La gestion du Musée national de l’automobile de Mulhouse devrait être confiée à une société privée. Cette décision démontre la difficulté de certaines collectivités territoriales ou associations à assumer la charge d’un musée.
PARIS - Dans notre pays, le fonctionnement des musées semble devenir “une exception française” de plus, peut-être en voie de disparition. L’idée d’un musée, institution subventionnée dont la rentabilité n’est pas exigée, paraît être de plus en plus mal acceptée. Le nombre d’entrées, longtemps assimilé à un indicateur de la démocratisation de la culture, est devenu celui de la rentabilité.

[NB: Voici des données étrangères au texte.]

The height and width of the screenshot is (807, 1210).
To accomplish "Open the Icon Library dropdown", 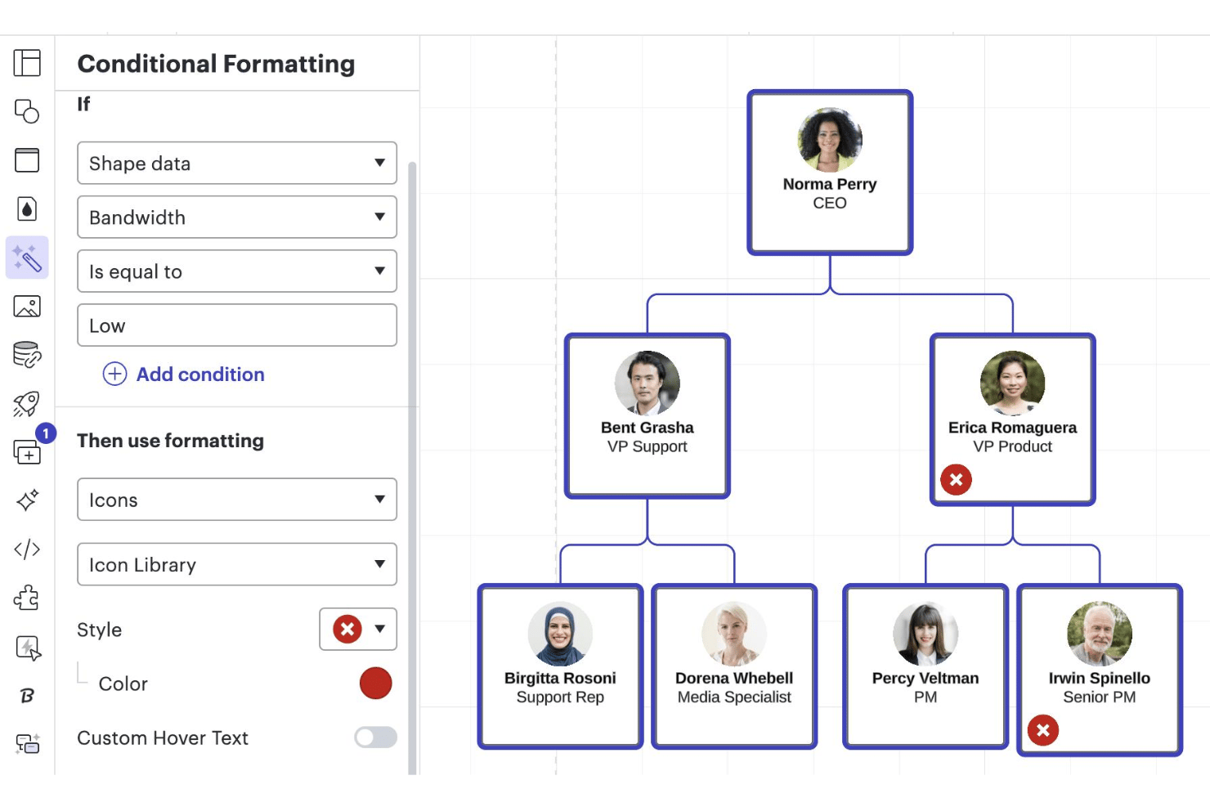I will point(237,564).
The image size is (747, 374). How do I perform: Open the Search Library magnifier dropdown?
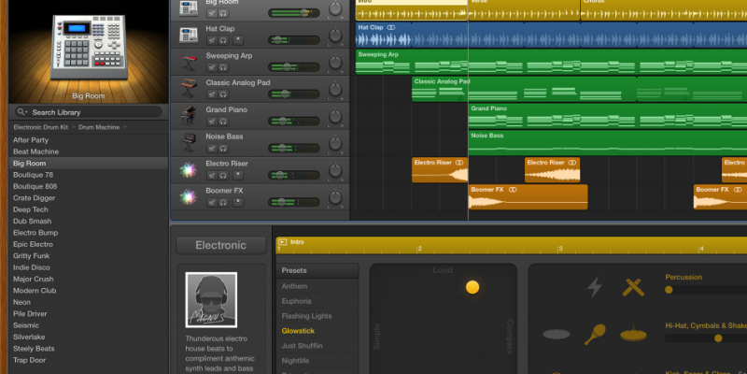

Certains musées se meurent faute d’une bonne communication et d’un manque d’intérêt pour le public, parfois en raison d’un engagement trop restreint du propriétaire. Dans ce contexte, les sociétés privées seraient parfois mieux aptes à assurer leur fonctionnement. Le cas du Musée Jacquemart-André, à Paris, semble exemplaire : la gestion de ce lieu, autrefois en état de survie, a été confiée en 1996 à Culture Espaces, filiale de Suez-Lyonnaise des Eaux. Celle-ci annonce aujourd’hui 200 000 visiteurs par an, ce qui a permis à l’Institut de France, propriétaire du musée, de percevoir l’an dernier une redevance de 800 000 francs. Aujourd’hui, le Musée national de l’automobile de Mulhouse se trouve dans la même situation. À la suite d’une forte baisse de la fréquentation, le maire a pris la décision d’en confier la gestion à Culture Espaces.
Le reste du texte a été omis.